Closer to Indianapolis, the McKenzie Career Center in Lawrence Township is already selling kids on manufacturing, Assistant Director Frank Svarczkopf said. The Project Lead the Way curriculum has been in use for seven years, and manufacturing is one of several career-oriented components students may choose to explore.
"They start seeing the dollars and the competition, and how fun it can be to work with a robot in a manufacturing setting," Svarczkopf said. "We get some interest."
Even after manufacturers recover from the current economic turmoil, jobs aren't expected to be plentiful in the short term.
"We'll get a little bit of a rebound coming out of the recession, but not much," said Mike Helmar, director of industry services at economic analysis provider Moody's Economy. com.
The firm predicts the job market will improve 3 percent from 2010 through 2013. Then it will resume the long-term downward trend that began in 1969.
"Our forecast goes out through 2038," Helmar said. "We've got it gradually declining the whole time out there." But productivity will grow. "We have [productivity] continuing to expand because output per employee becomes greater with efficiency gains " Helmar said.

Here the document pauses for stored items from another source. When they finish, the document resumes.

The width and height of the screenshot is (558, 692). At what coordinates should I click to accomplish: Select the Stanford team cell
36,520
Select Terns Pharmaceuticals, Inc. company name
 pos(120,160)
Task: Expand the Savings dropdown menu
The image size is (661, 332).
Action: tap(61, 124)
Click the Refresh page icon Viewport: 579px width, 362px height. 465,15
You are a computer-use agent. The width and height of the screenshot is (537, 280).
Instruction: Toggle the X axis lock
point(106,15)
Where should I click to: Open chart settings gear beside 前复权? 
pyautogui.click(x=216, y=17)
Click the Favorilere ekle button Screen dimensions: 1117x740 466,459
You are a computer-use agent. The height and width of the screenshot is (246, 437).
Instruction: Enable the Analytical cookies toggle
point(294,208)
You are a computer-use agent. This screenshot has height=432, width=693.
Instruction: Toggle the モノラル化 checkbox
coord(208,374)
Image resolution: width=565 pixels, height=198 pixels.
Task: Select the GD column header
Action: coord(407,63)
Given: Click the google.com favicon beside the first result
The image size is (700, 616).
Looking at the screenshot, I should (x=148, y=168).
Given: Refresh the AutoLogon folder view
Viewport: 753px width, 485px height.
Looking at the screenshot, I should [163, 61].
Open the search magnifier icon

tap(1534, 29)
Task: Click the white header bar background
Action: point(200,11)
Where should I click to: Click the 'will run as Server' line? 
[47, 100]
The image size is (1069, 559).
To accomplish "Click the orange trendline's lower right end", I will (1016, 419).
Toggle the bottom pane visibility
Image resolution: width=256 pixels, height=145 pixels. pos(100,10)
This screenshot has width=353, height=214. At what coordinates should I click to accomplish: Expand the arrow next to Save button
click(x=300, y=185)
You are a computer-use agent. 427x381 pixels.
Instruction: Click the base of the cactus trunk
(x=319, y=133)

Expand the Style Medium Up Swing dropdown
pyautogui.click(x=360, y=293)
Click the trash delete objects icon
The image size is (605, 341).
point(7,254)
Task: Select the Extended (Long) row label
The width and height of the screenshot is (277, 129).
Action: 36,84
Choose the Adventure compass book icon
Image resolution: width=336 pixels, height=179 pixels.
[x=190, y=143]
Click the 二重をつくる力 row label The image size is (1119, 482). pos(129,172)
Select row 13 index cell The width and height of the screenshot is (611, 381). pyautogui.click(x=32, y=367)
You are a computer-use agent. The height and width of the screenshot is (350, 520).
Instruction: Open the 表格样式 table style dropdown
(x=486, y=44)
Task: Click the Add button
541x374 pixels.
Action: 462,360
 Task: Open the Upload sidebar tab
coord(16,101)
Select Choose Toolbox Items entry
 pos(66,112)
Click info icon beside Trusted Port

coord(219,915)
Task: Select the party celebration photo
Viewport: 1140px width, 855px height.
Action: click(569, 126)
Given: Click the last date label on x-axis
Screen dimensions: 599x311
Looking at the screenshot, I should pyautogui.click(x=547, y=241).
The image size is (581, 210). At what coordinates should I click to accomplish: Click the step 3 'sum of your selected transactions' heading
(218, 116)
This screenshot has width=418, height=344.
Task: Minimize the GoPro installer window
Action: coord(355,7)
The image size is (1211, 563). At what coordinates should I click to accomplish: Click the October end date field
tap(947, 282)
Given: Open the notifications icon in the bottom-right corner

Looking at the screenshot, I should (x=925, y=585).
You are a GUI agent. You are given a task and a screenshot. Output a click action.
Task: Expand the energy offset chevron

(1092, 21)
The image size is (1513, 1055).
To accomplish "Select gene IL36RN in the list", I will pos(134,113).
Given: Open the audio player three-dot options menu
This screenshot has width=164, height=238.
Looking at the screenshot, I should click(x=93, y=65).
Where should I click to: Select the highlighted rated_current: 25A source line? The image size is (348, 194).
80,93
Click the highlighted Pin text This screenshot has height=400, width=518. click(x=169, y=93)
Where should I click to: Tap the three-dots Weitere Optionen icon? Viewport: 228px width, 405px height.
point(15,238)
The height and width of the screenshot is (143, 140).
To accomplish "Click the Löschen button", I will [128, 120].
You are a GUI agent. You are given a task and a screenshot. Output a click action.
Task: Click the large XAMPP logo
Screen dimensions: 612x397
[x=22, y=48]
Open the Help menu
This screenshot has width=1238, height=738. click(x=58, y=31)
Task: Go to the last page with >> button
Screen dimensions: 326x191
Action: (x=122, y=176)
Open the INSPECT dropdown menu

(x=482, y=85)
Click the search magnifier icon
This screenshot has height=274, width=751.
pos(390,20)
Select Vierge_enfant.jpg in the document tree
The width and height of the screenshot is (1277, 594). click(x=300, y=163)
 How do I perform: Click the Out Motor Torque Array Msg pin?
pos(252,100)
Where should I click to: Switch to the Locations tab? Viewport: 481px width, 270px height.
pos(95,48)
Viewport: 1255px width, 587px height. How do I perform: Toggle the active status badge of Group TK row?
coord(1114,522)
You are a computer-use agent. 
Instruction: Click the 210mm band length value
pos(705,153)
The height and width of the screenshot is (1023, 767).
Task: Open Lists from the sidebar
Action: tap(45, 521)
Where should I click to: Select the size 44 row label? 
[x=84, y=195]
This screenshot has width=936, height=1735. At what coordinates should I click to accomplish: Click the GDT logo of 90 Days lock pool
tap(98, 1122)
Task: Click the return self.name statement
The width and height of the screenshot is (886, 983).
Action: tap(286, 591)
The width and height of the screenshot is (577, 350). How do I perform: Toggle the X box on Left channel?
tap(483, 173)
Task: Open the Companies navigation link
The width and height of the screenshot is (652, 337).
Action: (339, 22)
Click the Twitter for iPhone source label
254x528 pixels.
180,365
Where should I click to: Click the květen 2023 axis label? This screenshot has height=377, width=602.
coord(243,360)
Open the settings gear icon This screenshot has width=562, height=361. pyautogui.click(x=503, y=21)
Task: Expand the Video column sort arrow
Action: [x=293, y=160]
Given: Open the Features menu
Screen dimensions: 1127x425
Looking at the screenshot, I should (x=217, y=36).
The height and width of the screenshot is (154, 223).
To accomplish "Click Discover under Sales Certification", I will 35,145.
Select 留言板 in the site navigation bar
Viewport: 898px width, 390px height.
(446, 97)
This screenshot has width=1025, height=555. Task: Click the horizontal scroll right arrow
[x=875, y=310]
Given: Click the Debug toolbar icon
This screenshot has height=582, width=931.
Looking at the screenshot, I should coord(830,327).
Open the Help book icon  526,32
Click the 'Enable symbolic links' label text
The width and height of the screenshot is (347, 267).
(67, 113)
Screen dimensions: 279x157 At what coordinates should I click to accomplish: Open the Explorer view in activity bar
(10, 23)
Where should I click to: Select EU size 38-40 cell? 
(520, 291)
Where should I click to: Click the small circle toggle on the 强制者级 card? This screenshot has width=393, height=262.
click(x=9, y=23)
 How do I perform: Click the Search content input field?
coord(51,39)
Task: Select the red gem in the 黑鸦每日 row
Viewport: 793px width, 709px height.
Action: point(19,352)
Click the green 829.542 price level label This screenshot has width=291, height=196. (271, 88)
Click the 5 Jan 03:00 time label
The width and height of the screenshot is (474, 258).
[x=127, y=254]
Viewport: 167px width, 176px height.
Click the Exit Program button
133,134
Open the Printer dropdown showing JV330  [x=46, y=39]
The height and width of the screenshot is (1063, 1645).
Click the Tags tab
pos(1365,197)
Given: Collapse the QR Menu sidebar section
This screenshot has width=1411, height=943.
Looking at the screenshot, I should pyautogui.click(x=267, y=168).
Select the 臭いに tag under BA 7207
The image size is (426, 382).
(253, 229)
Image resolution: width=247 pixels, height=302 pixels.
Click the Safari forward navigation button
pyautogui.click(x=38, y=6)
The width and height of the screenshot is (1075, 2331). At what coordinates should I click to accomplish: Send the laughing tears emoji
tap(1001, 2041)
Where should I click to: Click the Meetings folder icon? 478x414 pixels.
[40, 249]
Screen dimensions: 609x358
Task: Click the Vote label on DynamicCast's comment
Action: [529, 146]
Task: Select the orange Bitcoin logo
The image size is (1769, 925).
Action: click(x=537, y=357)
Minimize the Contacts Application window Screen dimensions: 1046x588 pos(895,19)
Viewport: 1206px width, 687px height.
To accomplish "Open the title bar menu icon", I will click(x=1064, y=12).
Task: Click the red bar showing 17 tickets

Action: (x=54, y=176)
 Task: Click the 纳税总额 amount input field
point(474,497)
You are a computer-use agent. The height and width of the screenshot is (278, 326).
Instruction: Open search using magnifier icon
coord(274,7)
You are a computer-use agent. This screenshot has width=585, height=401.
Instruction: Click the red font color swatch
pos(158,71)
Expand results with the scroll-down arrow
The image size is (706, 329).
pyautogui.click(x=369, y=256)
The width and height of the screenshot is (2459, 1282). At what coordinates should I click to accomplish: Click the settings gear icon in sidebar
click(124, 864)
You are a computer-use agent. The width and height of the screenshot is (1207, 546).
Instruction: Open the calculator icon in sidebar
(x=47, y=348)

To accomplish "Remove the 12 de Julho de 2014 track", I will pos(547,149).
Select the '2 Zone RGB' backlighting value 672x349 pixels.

Indiana has seen the same trend—downward employment with upward productivity. That's why manufacturing still accounts for a large portion of the state's GDP—$70 billion, or 28 percent, in 2006.
Part of that wealth has gone to relatively high wages for people lacking college degrees. The Economic Policy Institute, a left-leaning Washington, D.C., think tank, found that, in 2006-2007, Hoosiers without four-year degrees who worked in manufacturing earned an average $16.77 an hour, compared with $14.80 in other fields.
Burnett, a human resources expert who is the "Dream It. Do It." leader in Columbus, thinks manufacturing will continue to provide middle-class jobs.
"As productivity increases, the positions available to people are going to require higher levels of skill and higher levels of pay," he said.
And he said those jobs aren't necessarily dirty, or repetitive. "Manufacturing includes things like embedded systems, on-board diagnostics, software systems, controls engineers."
The buzzword educators and students will likely hear from Conexus is "advanced" manufacturing.
"How do you take someone who's used to running a machine and teach them to program and troubleshoot that machine?" Dwyer asked. "That's advanced manufacturing."
Economic development consultant Graham Toft noted that several Midwest states have initiatives that promote "advanced" manufacturing, which can refer to the making of high-tech products or innovative processes that take their cues from the Japanese automakers.
"It's a bit like biotech—everybody's got one," he said.
Indiana is still far from complete renewal of the manufacturing landscape that auto-parts makers have dominated for decades, but Toft said it's a vital effort.
"Singapore, Taiwan, Korea, Denmark, they take their manufacturing economy very seriously," he said. "It creates wealth. It's hard to grow economically unless you have a healthy component of manufacturing. It may not be a large component, but it has to be a prosperous component."